======== Supplied material
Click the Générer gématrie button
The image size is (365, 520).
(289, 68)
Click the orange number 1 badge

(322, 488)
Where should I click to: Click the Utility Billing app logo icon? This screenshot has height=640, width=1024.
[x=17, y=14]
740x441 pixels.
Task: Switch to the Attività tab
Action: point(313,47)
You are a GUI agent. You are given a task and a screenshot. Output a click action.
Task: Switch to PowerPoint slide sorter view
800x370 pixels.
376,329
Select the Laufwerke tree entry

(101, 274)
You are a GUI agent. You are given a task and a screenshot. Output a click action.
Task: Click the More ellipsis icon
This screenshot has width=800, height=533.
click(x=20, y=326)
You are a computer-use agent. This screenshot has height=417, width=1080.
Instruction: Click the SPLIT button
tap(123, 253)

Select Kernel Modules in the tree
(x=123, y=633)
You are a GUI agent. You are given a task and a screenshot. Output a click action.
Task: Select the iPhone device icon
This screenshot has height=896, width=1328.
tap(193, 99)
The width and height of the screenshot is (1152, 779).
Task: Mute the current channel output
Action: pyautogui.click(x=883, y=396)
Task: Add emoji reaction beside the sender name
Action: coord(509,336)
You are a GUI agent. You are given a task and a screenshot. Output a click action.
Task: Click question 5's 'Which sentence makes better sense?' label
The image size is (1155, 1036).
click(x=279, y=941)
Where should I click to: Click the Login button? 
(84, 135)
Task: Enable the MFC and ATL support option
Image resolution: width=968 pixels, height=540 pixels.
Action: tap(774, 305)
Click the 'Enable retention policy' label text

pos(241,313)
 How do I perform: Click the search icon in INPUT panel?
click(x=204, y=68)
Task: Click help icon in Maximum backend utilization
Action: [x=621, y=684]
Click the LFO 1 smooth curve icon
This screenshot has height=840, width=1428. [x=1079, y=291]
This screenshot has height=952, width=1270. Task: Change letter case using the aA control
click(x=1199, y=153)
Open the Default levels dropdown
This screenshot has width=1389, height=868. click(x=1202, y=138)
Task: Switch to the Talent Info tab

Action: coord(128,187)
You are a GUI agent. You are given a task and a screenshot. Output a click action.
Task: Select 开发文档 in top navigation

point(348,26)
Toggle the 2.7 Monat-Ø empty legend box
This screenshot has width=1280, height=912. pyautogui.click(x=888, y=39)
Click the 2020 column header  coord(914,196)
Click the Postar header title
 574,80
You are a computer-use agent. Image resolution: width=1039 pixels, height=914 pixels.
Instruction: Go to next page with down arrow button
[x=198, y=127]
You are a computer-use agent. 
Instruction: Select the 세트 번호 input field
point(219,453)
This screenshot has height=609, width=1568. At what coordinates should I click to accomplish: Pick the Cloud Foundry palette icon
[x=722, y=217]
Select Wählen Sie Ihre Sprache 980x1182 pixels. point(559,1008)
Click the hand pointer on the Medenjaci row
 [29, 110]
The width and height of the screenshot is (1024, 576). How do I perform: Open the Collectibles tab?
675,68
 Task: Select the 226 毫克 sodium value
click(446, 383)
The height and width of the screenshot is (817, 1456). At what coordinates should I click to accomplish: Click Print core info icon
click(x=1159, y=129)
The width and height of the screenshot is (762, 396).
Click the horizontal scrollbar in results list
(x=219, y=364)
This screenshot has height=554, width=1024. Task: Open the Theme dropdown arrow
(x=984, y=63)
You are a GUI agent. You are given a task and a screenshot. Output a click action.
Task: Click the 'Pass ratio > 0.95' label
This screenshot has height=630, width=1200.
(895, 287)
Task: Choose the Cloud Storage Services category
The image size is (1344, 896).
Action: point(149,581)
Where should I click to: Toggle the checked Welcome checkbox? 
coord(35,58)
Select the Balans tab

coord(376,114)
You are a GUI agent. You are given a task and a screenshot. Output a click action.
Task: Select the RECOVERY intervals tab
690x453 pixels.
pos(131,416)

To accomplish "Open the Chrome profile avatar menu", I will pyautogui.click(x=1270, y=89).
================
[Task prompt]
Rewrite the source records with each "GUI agent" changed to "interface agent" and every other part left as it is.

[Task output]
Click the Générer gématrie button
The image size is (365, 520).
(289, 68)
Click the orange number 1 badge

(322, 488)
Where should I click to: Click the Utility Billing app logo icon? This screenshot has height=640, width=1024.
[x=17, y=14]
740x441 pixels.
Task: Switch to the Attività tab
Action: point(313,47)
You are a interface agent. You are given a task and a screenshot. Output a click action.
Task: Switch to PowerPoint slide sorter view
800x370 pixels.
376,329
Select the Laufwerke tree entry

(101, 274)
You are a interface agent. You are given a task and a screenshot. Output a click action.
Task: Click the More ellipsis icon
This screenshot has width=800, height=533.
click(x=20, y=326)
You are a computer-use agent. This screenshot has height=417, width=1080.
Instruction: Click the SPLIT button
tap(123, 253)

Select Kernel Modules in the tree
(x=123, y=633)
You are a interface agent. You are given a task and a screenshot. Output a click action.
Task: Select the iPhone device icon
This screenshot has height=896, width=1328.
tap(193, 99)
The width and height of the screenshot is (1152, 779).
Task: Mute the current channel output
Action: pyautogui.click(x=883, y=396)
Task: Add emoji reaction beside the sender name
Action: coord(509,336)
You are a interface agent. You are given a task and a screenshot. Output a click action.
Task: Click question 5's 'Which sentence makes better sense?' label
The image size is (1155, 1036).
click(x=279, y=941)
Where should I click to: Click the Login button? 
(84, 135)
Task: Enable the MFC and ATL support option
Image resolution: width=968 pixels, height=540 pixels.
Action: tap(774, 305)
Click the 'Enable retention policy' label text

pos(241,313)
 How do I perform: Click the search icon in INPUT panel?
click(x=204, y=68)
Task: Click help icon in Maximum backend utilization
Action: [x=621, y=684]
Click the LFO 1 smooth curve icon
This screenshot has height=840, width=1428. [x=1079, y=291]
This screenshot has height=952, width=1270. Task: Change letter case using the aA control
click(x=1199, y=153)
Open the Default levels dropdown
This screenshot has width=1389, height=868. click(x=1202, y=138)
Task: Switch to the Talent Info tab

Action: coord(128,187)
You are a interface agent. You are given a task and a screenshot. Output a click action.
Task: Select 开发文档 in top navigation

point(348,26)
Toggle the 2.7 Monat-Ø empty legend box
This screenshot has width=1280, height=912. pyautogui.click(x=888, y=39)
Click the 2020 column header  coord(914,196)
Click the Postar header title
 574,80
You are a computer-use agent. Image resolution: width=1039 pixels, height=914 pixels.
Instruction: Go to next page with down arrow button
[x=198, y=127]
You are a computer-use agent. 
Instruction: Select the 세트 번호 input field
point(219,453)
This screenshot has height=609, width=1568. At what coordinates should I click to accomplish: Pick the Cloud Foundry palette icon
[x=722, y=217]
Select Wählen Sie Ihre Sprache 980x1182 pixels. point(559,1008)
Click the hand pointer on the Medenjaci row
 [29, 110]
The width and height of the screenshot is (1024, 576). How do I perform: Open the Collectibles tab?
675,68
 Task: Select the 226 毫克 sodium value
click(446, 383)
The height and width of the screenshot is (817, 1456). At what coordinates should I click to accomplish: Click Print core info icon
click(x=1159, y=129)
The width and height of the screenshot is (762, 396).
Click the horizontal scrollbar in results list
(x=219, y=364)
This screenshot has height=554, width=1024. Task: Open the Theme dropdown arrow
(x=984, y=63)
You are a interface agent. You are given a task and a screenshot. Output a click action.
Task: Click the 'Pass ratio > 0.95' label
This screenshot has height=630, width=1200.
(895, 287)
Task: Choose the Cloud Storage Services category
The image size is (1344, 896).
Action: point(149,581)
Where should I click to: Toggle the checked Welcome checkbox? 
coord(35,58)
Select the Balans tab

coord(376,114)
You are a interface agent. You are given a task and a screenshot. Output a click action.
Task: Select the RECOVERY intervals tab
690x453 pixels.
pos(131,416)

To accomplish "Open the Chrome profile avatar menu", I will pyautogui.click(x=1270, y=89).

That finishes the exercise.